GM class action lawsuit alleges Chevy Corvette LS7 V8 engines have valve guide failures.
January 13, 2022 – A class action lawsuit against Chevy Corvette engines has ended after a district court dismissed the lawsuit and an appellate court agreed to dismiss.
The plaintiffs allege that the valve guides in the Corvette Z06 LS7 engines were defective, leading to total engine failures.
The engine class action covers 2006-2013 Chevy Corvette Z06 vehicles equipped with LS7 7-liter V8 engines.
The plaintiffs allege that the valve guide clearances in the Corvettes are excessive, and GM allegedly did nothing to fix the engine problems. The Corvette class action lawsuit also says the automaker is telling customers that valve noise is normal for this type of V8 engine.
According to the lawsuit, GM knew the Corvette engines had valve guide problems because a test was created to look for guide problems.

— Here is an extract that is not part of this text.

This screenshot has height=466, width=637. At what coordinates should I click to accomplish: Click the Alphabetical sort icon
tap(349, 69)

But the class action lawsuit alleges that testing was halted as soon as GM saw the results, which would potentially prompt investigations and Corvette recalls.

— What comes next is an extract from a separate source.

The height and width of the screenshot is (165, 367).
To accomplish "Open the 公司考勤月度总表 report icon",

By allegedly covering up known problems with Corvette engines, GM was able to continue selling the cars to customers who believed they were buying safe vehicles.
Class action lawsuit against Corvette Engine dismissed
The district court awarded General Motors summary judgment over all claims by plaintiffs in the Corvette class action.
Seventeen plaintiffs subsequently appealed the district court’s decision, but the Ninth Circuit Court of Appeals agreed with the lower court’s dismissal because the plaintiffs “failed to present admissible evidence that their vehicles actually contained the alleged valve guide defects.”
According to the Ninth Circuit Court of Appeals, a plaintiff must present evidence “so that a reasonable jury could reach any conclusion in favor of the [plaintiff] could make a judgement [her] favour” to survive a summary judgment petition.
The plaintiffs allegedly did not comply with the requirements because the plaintiffs only concede “expert statements” as evidence of an engine defect. However, the Court of Appeal found the statements to be inadmissible.
“Because Plaintiffs failed to timely serve the Expert Disclosures under Federal Rule 26(a)(2)(B), their Expert Statements are not admissible. The same experts cannot be used as rebuttal experts because the rebuttal statement relates “solely” to prove other expert statements “with the intent … to contradict or refute them.”
Since General Motors did not produce a refuting expert report, the plaintiff’s expert testimony was not admissible as rebuttal evidence, the court held.
The Chevy Corvette engine class action lawsuit was filed in the United States District Court for the Central District of California – Estate of William D. Pilgrim, et al. v General Motors Company LLC – filed.
The plaintiffs are represented by Knapp Petersen and Clarke.